Her voice was more angry, more bitter than she'd ever heard it sound before as she snapped out her response. "What I deserve doesn't really matter, does it? You're still not going to explain why." Before she had simply begged him to stay. Her body shook as she let him see the darker emotions that had taken hold in the wake of his betrayal.
"I don't know how to carry on, Solas," she admitted in a broken voice.
When she felt the warmth of his arms envelop her, she could scarcely believe it. His lips pressed a kiss to the crown of her head, and heard him let out a soft shushing sound as he began to rock her gently.
The comfort made the tears come in earnest, made her feel every emotion she had pushed aside in her attempts to show the Inquisition a strong and brave leader. All that she'd lost, all the things that should have killed her but hadn't, every decision she had made that led to people hurt and lives lost crashed into her like a great wave. The person holding her was the only thing that kept her from being swept away completely.
He didn't let her go, even when the tears subsided and all fell quiet.
For a while, Mairenn lay completely still in the warmth of his arms, exhausted but afraid to go to sleep in case it was the last time he would ever hold her.
When sleep did eventually claim her, she found herself in the Fade, with Solas standing before her, a knowing smile on his face. Now they were in a forest she didn't recognize. It was autumn, by the looks of things. Leaves of crimson and burnt orange raining from the treetops and coating the ground below. This was somewhere he remembered, and it was beautiful.
"Would you care to walk for a while?" He offered her his arm. "I would be honoured if you would share some stories of your clan."
A wan smile touched her lips as she realized that it was exactly what she needed to do. It took her a while to decide where to begin. "Did I ever tell you the story of when my Aunt Eyra accidentally slipped the Hahren a sleeping draught?"
"How does one accidentally do such a thing?" he asked with a raise of one eyebrow.
Mairenn let out a fond chuckle, remembering Eyra's slightly-too-firm hugs and the way she always smelled like elfroot. "My aunt was the healer. She wasn't a mage, but she could mix remedies for anything without even checking her notes. A pinch of one herb, some of the root of another.

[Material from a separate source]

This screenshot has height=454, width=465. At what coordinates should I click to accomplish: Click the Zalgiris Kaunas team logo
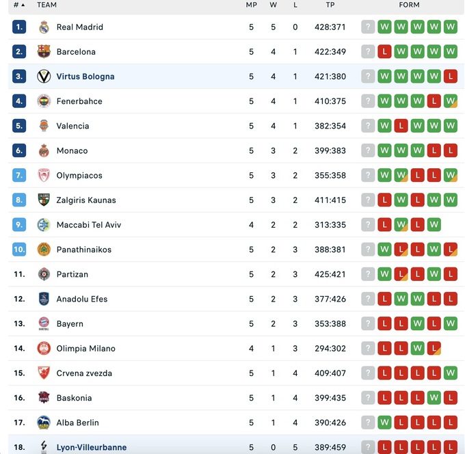pyautogui.click(x=44, y=200)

Her eyesight though left a lot to be desired though, and as she got older, she got worse and worse at being able to read her own labels…" It surprised her how soothing to speak of those she would never see again.
Solas let out a chuckle as he realized where the story was going, but Mairenn still continued to the part where the Hahren had fallen asleep while telling the children one of his stories, which had led to some rather imaginative pranks being played on the poor man.
Things were easier in the Fade for both of them, they always had been, and now was no exception. They walked together until the morning came, with Mairenn sharing the dearest memories of her clan and Solas offering comfort whenever those memories became too much.
It was temporary, only for while she needed it. She understood that. In the morning, she would be the Inquisitor again. He would go back to pretending for all the world that there had never been anything between them, back to denying that he loved her even though she knew in her very soul that he did. She was more sure than ever now that he had come to find her.
Perhaps when all of this is over, perhaps when their battle was behind them, perhaps then he would tell her. Perhaps then they would be together.
Even in her darkest hour, she still had to hope it could be so.